If we assumed all the female witnesses in the Michael Brown case were telling the truth, Darren Wilson would've had no way to be found not guilty.

Posted by: Suspendion of belief | Jul 18, 2018 6:14:50 AM

"Canning Anada" and "Suspendion of belief" - I recommend reading the article we're all responding to. Nowhere did anyone suggestion that a woman's accusations are ever irrefutable facts, nor should they be treated as gospel truth by juries and judges. As such, you're both arguing against a position literally no one is taking, and your contributions are not moving the topic forward at all.
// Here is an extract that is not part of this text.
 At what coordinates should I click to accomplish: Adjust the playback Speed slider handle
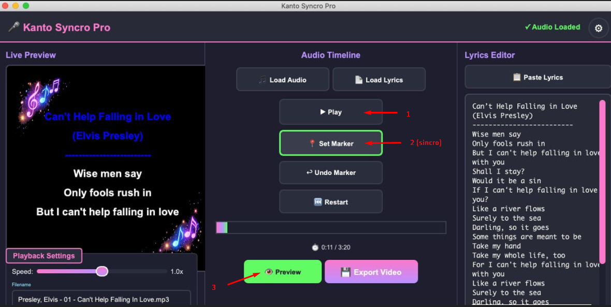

Since it seems that many people would prefer not to actually read something before commenting on it, I'll provide a brief summary of what I think the key points are here:

The issue is solely this - do we treat accusations of sexual assault the same way as we treat accusations of robbery, or do we make accusations of sexual assault carry some sort of higher burden? That's it. If you agree they should be treated the same, then we should start from the perspective that a person is telling the truth about their circumstances, since that's what we do in robbery cases. That means we should look for the evidence that provides more light on the victim's story rather than dismissing it out of hand. That means the defense attorney should generally argue that the woman is mistaken about the identity of her assailant rather than accusing her of lying about it unless there is CLEAR evidence of lying (imagine if you get mugged—how likely is it that, when you testify in court, the defense attorney without evidence accuses you of lying about having been mugged instead of simply trying to argue that her client was not the perpetrator?). And it means that we should understand that, just like in every other criminal case, victim testimony is a form of evidence that the jury can and should assess, rather than saying "oh if it's only her testimony, then there's no evidence."

Posted by: J | Jul 18, 2018 12:41:20 PM

"I've never heard a comparable argument that a shoplifting case should be much easier to prove than a murder case because the punishment is much greater for murder."

Isn't the standard "preponderance of evidence" in misdemeanors and "innocent until proven guilty" in felonies? That sounds like a dramatic proof difference based on possible punishments--misdemeanors don't lead to the loss of the right to vote, while felonies do.

Posted by: Derrida makes all the difference | Jul 19, 2018 9:09:08 AM

No. The standard of persuasion in all criminal cases, regardless of level or punishment, is beyond a reasonable doubt.